Can you copy out the records word for word, from the line with "This screenshot has width=743, height=685." to the line with "right-frame is located"?

* DATA TO PROCESS *
[Start of section]
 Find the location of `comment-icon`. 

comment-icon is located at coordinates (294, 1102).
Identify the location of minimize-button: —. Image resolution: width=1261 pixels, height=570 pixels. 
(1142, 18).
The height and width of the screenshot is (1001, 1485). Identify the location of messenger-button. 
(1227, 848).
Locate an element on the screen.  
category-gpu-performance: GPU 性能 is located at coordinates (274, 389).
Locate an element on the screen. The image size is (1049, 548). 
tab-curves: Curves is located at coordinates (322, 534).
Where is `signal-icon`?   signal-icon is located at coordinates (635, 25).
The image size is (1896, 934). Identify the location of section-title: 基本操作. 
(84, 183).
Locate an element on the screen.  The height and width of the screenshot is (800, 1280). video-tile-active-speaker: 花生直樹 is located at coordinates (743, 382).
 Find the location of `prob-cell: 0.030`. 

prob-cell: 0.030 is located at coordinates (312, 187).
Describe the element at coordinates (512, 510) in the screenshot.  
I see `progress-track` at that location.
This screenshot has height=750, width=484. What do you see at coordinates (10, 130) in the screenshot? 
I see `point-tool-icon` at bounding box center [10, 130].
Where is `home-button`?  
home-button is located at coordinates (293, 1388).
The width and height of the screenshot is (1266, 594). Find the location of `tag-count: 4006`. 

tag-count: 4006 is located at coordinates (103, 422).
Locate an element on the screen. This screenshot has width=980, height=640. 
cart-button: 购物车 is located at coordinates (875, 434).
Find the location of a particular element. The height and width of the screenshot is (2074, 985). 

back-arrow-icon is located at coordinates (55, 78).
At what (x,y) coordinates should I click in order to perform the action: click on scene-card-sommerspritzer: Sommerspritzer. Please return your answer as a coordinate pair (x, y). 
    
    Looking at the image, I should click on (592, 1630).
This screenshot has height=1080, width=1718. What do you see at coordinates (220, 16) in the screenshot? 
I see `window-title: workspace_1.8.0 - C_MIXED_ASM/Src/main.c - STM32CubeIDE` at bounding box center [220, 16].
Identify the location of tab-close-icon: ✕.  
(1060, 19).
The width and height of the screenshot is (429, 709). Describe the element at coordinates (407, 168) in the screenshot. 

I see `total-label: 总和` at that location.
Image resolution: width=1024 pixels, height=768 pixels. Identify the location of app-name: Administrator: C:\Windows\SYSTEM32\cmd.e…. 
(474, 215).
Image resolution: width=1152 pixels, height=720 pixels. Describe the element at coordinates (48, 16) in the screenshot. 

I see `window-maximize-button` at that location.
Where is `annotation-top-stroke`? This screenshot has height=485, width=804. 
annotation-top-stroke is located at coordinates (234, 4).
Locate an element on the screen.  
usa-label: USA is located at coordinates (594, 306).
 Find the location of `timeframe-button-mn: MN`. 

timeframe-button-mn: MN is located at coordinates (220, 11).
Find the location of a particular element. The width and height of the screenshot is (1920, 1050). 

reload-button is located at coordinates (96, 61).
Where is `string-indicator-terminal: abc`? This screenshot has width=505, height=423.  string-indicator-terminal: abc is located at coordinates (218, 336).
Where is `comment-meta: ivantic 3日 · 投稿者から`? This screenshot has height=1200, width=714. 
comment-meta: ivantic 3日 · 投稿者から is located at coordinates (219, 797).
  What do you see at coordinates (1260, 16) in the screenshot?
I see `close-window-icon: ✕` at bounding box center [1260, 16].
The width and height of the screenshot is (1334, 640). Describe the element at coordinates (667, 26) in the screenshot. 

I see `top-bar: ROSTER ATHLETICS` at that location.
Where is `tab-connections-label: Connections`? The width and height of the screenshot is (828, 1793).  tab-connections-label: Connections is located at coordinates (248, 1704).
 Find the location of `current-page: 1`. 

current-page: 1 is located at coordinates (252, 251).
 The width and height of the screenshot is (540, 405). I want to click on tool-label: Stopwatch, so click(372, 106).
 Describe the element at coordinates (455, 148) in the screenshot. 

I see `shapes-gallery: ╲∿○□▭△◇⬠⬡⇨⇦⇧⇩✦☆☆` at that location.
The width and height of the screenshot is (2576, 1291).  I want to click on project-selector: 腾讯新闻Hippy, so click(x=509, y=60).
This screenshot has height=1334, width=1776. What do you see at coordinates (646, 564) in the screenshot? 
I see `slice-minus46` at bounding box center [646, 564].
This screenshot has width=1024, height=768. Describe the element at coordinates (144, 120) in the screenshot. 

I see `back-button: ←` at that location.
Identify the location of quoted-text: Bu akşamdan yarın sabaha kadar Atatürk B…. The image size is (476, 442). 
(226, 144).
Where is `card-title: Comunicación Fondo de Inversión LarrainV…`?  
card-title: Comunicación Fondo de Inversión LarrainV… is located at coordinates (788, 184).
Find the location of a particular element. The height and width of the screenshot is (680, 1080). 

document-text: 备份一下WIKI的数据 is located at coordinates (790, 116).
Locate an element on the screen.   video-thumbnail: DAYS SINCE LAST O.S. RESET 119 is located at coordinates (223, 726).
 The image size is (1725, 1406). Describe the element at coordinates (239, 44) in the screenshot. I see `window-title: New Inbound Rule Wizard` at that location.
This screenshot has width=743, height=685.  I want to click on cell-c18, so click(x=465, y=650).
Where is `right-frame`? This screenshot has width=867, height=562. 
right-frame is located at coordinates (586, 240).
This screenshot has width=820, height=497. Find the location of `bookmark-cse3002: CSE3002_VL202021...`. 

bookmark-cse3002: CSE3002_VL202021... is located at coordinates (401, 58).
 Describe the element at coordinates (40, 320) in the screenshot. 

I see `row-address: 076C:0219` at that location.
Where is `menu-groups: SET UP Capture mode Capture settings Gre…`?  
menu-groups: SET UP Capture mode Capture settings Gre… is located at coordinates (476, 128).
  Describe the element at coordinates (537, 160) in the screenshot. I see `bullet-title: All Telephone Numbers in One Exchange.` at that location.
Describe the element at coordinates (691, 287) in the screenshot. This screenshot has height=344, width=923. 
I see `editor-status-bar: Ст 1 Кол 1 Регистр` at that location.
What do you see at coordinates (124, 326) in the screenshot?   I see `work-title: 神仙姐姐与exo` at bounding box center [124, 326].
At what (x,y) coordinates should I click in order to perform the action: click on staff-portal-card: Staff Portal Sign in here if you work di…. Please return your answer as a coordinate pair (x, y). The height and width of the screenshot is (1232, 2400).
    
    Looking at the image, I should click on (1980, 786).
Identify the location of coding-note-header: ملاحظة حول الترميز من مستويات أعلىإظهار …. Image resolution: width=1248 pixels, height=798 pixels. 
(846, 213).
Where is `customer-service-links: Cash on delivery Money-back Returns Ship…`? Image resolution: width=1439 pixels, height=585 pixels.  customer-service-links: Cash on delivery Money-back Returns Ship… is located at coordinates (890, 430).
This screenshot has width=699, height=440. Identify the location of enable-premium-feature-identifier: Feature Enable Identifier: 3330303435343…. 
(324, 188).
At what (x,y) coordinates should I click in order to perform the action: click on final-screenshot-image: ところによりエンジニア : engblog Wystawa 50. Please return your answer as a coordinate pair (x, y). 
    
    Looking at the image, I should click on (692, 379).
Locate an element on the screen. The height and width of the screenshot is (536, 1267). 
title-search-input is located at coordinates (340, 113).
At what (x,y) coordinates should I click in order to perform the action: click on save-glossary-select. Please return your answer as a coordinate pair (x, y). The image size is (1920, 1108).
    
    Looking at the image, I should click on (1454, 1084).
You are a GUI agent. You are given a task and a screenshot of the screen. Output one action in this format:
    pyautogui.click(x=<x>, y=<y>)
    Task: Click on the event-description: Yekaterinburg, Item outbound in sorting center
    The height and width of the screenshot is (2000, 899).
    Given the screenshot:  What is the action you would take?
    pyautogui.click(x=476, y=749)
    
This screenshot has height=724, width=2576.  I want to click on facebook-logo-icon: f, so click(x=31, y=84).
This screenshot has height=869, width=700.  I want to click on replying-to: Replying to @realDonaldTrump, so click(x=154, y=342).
[End of section]
* YOUR RESPONSE *
This screenshot has width=743, height=685.  I want to click on cell-c18, so click(x=465, y=650).
Where is `right-frame`? This screenshot has width=867, height=562. 
right-frame is located at coordinates (586, 240).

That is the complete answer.